When Grief Becomes a Prayer

“Pour out your heart like water in the presence of the Lord.” — Lamentations 2:19

We don’t talk about Lamentations very often.

It’s not the book we memorize.
Not the one we highlight in bright yellows and pinks.
It’s messy.
Heavy.
It aches in a way that doesn’t tie up neatly with a bow.

But I’ve found comfort there —
not because it fixes anything,
but because it feels like the inside of my own heart sometimes.

There’s this idea I read recently,
by Clint Watkins:
“You may feel that God is being unloving or unmerciful.
But instead of turning those feelings into a conclusion,
lament helps you turn them into a conversation.”

That line stopped me.

Because how often do we rush past our ache,
afraid it will make us unfaithful?
How often do we silence our sorrow,
thinking God can’t handle it?

But Lamentations tells a different story.
It invites the ache to speak.
It gives language to the weary.
It shows us that grief can belong in prayer —
not as something to hide,
but something to hold.

Lament doesn’t mean you’ve lost your faith.
It means you’re bringing your pain to the only One
who can sit with it fully.

You don’t have to explain it all.
You don’t have to tie it up in theology.
You’re allowed to simply say:
“This hurts.”
“I don’t understand.”
“Where are You in this?”

And He listens.

So if you’re carrying questions too heavy for answers —
you’re not alone.
And you’re not faithless.

You’re lamenting.

And that… is still prayer.

Maybe This Is the Post

I didn’t plan a post tonight.
I didn’t come with a title or a theme or a tidy truth to wrap everything together.

I sat down to write —
and nothing came.
Just a tired kind of quiet,
the kind that doesn’t ask to be explained.

But maybe this is the post.
The one that doesn’t offer clarity or closure,
but simply shows up.

Maybe this is the kind of honesty we all need sometimes —
to admit we don’t always have the words,
or the answers,
or the strength to keep unpacking what still hurts.

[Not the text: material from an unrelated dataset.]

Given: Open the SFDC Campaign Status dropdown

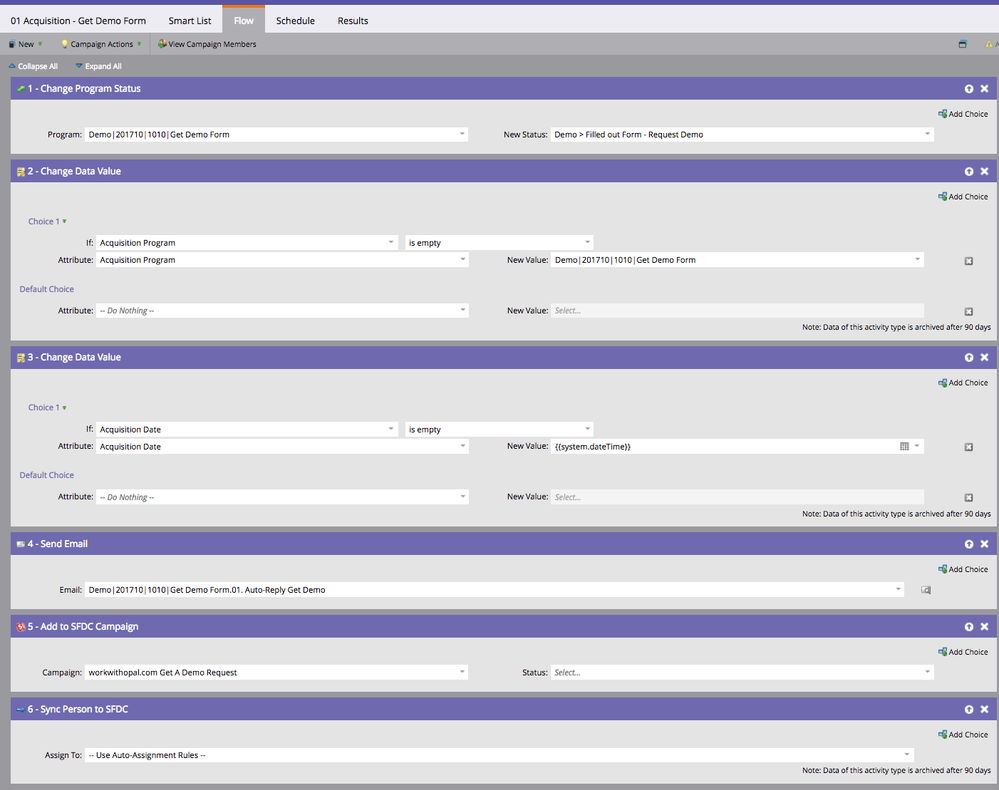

Maybe the miracle isn’t always in what we say.
Maybe it’s in the showing up anyway.
In being present to the moment — even when the moment feels like not enough.
Even when you feel like not enough.

And maybe
this is the kind of space
where we quietly remember
that even when the words won’t come,
He still does.

That He doesn’t need eloquence
to meet us.

He just needs us.

So if you’ve arrived here —
empty-handed, weary, unsure of what you’re even looking for —
you’re not alone.

Let’s sit here for a while.
Not searching for the right thing to say.
Just resting in the comfort that we’re seen anyway.

“…for your Father knows what you need before you ask him.”
— Matthew 6:8

What Is Your Only Comfort?

I’ve spent most of my life in church — Sunday mornings, Sunday nights, and Wednesdays too.
I was raised on Scripture, shaped by the quiet rhythm of pews and communion trays, and taught early on that the Word of God is enough. It still is.

So when I recently came across something called The Heidelberg Catechism, I wasn’t looking for new theology or creeds. I just happened upon a phrase — one that reached into my heart and wrapped its arms around something I didn’t know needed holding.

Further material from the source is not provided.